Une lueur amusée pétilla dans les yeux de Torlyri.

— Oui, même le chroniqueur, dit-elle. Cela te plairait bien, n’est-ce pas ?

— Je parlais d’une manière générale, dit Taniane en détournant les yeux.

— Excuse-moi. Je pensais que tu avais peut-être une raison personnelle de dire cela.

— Non. Non ! Crois-tu que j’accepterais Hresh, même s’il me le demandait ? Un garçon aussi bizarre, qui passe son temps à fouiner dans des bâtiments pleins de poussière et qui n’adresse jamais la parole à personne…

— C’est vrai que Hresh est un être assez étrange, mais tu l’es aussi, Taniane.

— Moi ? s’écria Taniane. Comment cela ?

— Tu l’es, c’est tout. Il y a beaucoup de choses en toi que la plupart des gens ne soupçonnent pas.

— C’est vrai ? Tu le crois vraiment ?

Taniane tourna cette idée dans sa tête pendant quelques instants et elle sentit monter en elle une bouffée d’orgueil. Elle savait bien que sa réaction était stupide et infantile, mais jamais personne ne lui avait fait un tel compliment. Et, venant de Torlyri, de Torlyri…

Dans un mouvement spontané, elle se jeta dans les bras de la femme-offrande et elles restèrent ainsi pendant quelques secondes. Puis Taniane se dégagea.

— J’espère de tout cœur que tu trouveras le compagnon que tu désires, si c’est ce que tu as décidé de faire !

— Attends un peu ! s’écria Torlyri en riant. Je n’ai pas dit que j’avais décidé quoi que ce soit ! J’ai simplement dit que je commençais à m’interroger.
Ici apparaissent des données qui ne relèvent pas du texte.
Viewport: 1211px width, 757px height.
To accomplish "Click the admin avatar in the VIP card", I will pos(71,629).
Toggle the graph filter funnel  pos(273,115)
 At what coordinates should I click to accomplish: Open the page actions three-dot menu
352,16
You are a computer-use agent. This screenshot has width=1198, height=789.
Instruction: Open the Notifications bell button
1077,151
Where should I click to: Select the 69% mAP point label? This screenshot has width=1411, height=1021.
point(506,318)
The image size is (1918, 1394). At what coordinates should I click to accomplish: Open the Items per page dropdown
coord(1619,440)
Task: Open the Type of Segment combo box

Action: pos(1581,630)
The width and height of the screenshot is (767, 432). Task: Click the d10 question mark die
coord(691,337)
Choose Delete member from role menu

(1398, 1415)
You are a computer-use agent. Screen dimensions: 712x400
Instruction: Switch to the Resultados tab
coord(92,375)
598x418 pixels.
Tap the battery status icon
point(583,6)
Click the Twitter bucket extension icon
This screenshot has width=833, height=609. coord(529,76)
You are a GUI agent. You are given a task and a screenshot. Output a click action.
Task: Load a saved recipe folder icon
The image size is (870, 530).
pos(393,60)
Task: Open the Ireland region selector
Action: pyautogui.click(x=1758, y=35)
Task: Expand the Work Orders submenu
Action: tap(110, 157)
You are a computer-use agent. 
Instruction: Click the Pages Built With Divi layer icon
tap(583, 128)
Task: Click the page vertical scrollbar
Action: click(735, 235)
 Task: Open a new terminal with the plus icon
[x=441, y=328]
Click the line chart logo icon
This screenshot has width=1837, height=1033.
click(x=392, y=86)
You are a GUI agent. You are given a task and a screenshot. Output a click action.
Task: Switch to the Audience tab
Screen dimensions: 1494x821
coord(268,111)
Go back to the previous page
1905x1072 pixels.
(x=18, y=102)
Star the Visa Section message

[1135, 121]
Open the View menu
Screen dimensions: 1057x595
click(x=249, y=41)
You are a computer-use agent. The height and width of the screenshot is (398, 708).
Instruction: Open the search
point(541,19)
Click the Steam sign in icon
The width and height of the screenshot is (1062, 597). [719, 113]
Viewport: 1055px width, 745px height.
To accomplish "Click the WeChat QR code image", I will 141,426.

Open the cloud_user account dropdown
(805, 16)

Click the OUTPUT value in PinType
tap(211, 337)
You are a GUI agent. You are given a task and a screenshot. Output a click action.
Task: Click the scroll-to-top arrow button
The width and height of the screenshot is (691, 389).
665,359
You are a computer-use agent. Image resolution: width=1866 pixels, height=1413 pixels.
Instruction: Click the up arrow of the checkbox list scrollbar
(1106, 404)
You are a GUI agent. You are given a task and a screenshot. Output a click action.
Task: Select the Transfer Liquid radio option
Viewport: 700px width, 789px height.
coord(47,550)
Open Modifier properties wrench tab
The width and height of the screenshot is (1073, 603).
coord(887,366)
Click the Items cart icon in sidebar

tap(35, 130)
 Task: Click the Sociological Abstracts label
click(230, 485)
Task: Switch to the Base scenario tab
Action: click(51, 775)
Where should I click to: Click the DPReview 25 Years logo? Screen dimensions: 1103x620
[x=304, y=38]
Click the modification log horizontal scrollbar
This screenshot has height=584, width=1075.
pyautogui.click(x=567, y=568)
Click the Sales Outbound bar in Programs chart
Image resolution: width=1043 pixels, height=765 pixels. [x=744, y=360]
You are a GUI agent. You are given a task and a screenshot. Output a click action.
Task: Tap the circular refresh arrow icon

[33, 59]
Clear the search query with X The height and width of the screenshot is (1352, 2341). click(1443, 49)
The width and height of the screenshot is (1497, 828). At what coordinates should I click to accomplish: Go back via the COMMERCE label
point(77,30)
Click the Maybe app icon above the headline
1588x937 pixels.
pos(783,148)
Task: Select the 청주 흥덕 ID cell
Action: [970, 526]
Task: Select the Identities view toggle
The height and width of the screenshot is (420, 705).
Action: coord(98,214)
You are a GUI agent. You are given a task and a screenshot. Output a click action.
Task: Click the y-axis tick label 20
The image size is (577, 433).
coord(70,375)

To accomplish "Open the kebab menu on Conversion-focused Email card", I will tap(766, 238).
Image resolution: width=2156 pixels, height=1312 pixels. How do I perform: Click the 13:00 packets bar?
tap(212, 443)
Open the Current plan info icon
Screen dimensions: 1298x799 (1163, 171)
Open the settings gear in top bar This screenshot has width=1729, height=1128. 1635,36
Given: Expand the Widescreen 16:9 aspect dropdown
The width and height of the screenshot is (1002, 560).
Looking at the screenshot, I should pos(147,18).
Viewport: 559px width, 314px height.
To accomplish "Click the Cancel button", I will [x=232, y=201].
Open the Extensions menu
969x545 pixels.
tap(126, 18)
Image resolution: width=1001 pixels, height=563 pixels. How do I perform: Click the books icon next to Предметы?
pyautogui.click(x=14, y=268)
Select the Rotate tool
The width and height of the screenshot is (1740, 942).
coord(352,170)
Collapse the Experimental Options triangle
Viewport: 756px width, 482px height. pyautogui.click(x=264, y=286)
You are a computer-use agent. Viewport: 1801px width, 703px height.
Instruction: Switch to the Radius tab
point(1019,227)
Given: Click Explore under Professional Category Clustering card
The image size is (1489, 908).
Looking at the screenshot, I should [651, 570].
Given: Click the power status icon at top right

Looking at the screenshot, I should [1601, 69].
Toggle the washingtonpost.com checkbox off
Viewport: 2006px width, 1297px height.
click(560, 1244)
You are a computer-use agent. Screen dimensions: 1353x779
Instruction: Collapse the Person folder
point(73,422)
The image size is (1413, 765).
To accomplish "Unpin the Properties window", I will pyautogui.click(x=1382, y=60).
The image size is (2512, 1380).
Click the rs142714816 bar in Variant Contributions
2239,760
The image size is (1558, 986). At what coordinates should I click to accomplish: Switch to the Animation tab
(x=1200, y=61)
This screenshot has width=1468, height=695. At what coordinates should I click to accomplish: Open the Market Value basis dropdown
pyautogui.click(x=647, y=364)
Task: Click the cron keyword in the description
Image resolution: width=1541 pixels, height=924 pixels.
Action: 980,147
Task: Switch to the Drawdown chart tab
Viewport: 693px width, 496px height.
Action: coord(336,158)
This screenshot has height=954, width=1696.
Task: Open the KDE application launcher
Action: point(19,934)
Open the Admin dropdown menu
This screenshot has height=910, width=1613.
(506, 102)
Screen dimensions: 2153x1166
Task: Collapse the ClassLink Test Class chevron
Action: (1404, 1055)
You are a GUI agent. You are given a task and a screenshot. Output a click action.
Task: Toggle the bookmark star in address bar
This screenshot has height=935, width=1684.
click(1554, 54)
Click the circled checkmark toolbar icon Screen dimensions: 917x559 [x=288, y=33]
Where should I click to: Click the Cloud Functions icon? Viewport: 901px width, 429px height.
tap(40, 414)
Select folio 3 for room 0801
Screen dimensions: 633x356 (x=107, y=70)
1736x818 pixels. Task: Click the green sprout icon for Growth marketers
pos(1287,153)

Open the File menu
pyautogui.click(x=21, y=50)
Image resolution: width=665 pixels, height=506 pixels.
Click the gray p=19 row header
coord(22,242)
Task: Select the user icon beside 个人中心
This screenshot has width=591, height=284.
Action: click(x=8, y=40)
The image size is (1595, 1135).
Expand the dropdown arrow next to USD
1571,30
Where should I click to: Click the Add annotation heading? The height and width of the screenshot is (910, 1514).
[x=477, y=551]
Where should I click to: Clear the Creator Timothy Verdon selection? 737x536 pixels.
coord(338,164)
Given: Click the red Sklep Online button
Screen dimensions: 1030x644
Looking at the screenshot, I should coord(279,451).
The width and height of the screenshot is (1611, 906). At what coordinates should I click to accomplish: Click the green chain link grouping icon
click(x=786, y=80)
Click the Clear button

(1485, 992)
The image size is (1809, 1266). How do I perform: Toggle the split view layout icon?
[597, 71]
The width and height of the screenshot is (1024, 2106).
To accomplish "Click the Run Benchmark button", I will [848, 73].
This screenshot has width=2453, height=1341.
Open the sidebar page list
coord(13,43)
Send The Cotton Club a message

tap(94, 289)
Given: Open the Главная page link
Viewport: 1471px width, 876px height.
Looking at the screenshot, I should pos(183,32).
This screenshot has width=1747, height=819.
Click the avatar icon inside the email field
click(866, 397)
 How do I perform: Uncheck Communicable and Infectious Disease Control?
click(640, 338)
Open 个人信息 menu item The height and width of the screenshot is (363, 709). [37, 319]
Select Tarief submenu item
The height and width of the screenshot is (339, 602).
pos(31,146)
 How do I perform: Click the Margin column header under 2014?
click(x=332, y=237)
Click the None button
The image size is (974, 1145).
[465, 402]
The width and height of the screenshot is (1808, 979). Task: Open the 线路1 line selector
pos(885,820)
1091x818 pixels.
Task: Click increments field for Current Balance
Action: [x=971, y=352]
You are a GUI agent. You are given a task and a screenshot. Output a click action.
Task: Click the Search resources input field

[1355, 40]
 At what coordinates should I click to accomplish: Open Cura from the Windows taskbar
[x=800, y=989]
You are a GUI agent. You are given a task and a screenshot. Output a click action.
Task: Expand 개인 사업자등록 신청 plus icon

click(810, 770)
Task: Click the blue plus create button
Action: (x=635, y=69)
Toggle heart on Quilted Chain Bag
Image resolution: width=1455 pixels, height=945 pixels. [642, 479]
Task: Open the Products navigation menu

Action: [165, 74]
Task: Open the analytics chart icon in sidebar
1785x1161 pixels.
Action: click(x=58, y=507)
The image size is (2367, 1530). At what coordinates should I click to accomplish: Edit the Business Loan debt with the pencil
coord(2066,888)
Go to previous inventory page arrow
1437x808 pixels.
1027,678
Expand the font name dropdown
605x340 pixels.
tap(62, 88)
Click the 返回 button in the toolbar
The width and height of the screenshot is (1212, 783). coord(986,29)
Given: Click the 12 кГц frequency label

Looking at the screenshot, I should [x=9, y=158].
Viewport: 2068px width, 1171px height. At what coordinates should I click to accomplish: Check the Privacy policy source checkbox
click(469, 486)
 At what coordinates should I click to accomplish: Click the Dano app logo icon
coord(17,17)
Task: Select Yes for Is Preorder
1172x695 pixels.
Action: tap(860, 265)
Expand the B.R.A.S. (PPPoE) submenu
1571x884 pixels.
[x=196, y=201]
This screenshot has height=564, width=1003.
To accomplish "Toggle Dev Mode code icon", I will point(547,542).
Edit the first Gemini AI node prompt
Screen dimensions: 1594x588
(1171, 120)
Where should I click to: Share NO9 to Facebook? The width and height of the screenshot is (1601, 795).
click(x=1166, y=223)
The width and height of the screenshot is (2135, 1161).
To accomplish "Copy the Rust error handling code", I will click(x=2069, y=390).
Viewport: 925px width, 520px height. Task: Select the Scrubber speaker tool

— Tu devrais prendre un compagnon, dit Taniane. Tout le monde devrait le faire. Même le chef… je veux dire le prochain chef, celui qui succédera à Koshmar. Et même le chroniqueur. C’est le Printemps Nouveau et plus personne ne devrait vivre seul. Tu ne crois pas, Torlyri ? Tout change ! Tout doit changer !

— Oui, dit Torlyri, tout change…

Quand Torlyri fut partie, Taniane se demanda si elle n’avait pas été trop ingénue et trop franche. Tout ce qu’elle avait dit à Torlyri pouvait fort bien être rapporté à Koshmar et elle se sentait un peu gênée.

Elle eut un petit haussement d’épaules et posa les mains sur son corps. Puis elle les fit glisser sur son ventre plat et musclé et remonta jusqu’aux petits seins fermes nichés dans sa douce fourrure lustrée. Les transformations de son corps étaient douloureuses. Une multitude de questions sans réponses bouillonnaient dans son cerveau. Elle se dit que le temps lui apporterait les réponses qu’elle cherchait. Ce qu’il lui fallait, maintenant, c’était cultiver l’art d’attendre.